Apropos Frauen. Die Hamburger CDU geht ohne Frau auf aussichtsreicher Position in die Bundestagswahl 2017. Die Landesvertreterversammlung hatte den Vorschlag des männlich dominierten 17er-Ausschusses der Parteiführung bestätigt und auf die ersten vier Plätze der Landesliste nur Männer gewählt – und dann erst mit Herlind Gundelach eine aktuelle Bundestagsabgeordnete. Dabei schreibt die Satzung der Bundes-CDU eine Frau auf den Plätzen eins bis drei vor.
Gundelach sprach von einem „miserablen Signal nach außen“. Die Bürgerschaftsabgeordnete Birgit Stöver sagte: „Es kann nicht sein, dass wir im 21. Jahrhundert Frauen ausschließen.“
Sie kandidiert jetzt auch für den Bundestag
Können junge Frauen in der Hamburger CDU sich angesichts dieser Lage noch engagieren wollen? Antonia Niecke, die auch CDU-Mitglied ist, atmet tief ein, verschränkt erst die Arme, löst sie wieder, beugt sich vor. „Ja, klar!“, ruft sie. Entscheidend sei doch, wer die besten Wahlchancen habe. „Ich möchte gemessen werden an dem, was ich tue. Entweder reicht das, um es weit nach vorne zu schaffen, oder nicht“, sagt sie.

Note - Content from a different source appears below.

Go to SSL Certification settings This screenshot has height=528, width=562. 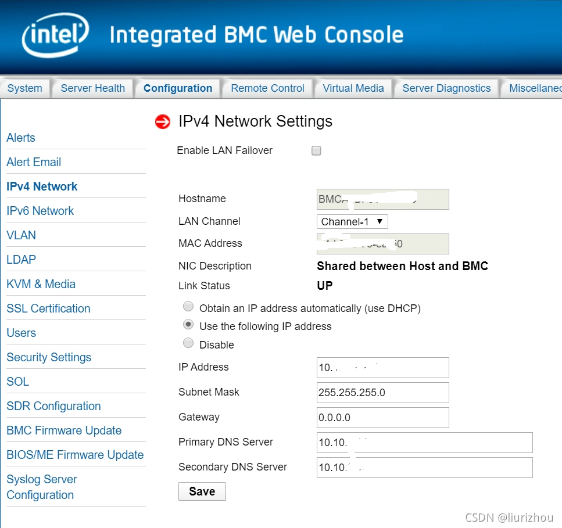[x=48, y=308]
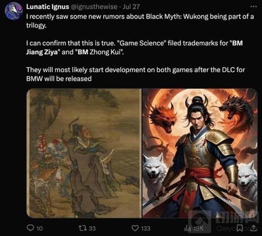Click the 10 replies count
The width and height of the screenshot is (262, 236).
tap(40, 228)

„Meine Überzeugungen gründen nicht auf meinem Geschlecht, sondern darauf, was ich im Kopf habe.“ Von einer Quote hält sie nichts. „In meiner Generation ist so etwas nicht nötig. Wir sind viel weiter.“
Niecke steht auf der Landesliste für die Bundestagswahl auf Platz 7 – als nächste Frau hinter Herlind Gundelach.

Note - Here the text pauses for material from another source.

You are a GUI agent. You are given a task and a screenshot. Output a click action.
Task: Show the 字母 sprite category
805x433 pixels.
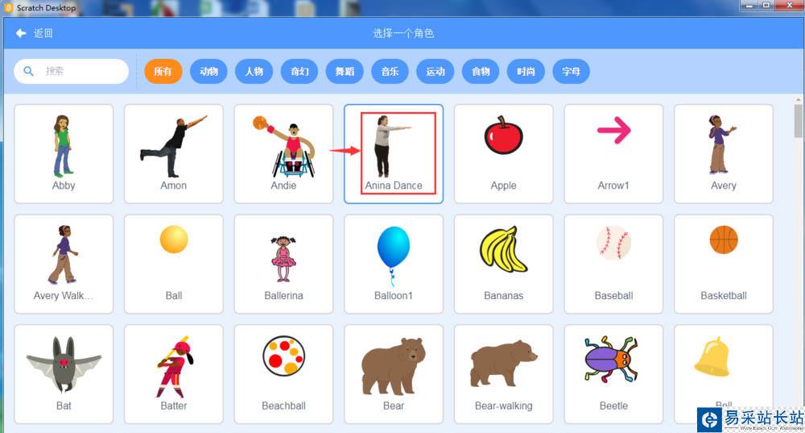[571, 72]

Am Freitag präsentierte CDU-Landeschef Roland Heintze zwei neue Spitzenfrauen, mit denen die Partei in den Wahlkampf ziehen soll: Die 35 Jahre alte Diplom-Kauffrau Franziska Hoppermann, neue Vorsitzende der Frauen-Union – und Antonia Niecke.
Niecke sagt, die JU werde „die Mutterpartei weiter kritisch begleiten und eigene Schwerpunkte setzen“. Auch an diesem Tag will sie nicht Everybody’s Darling sein.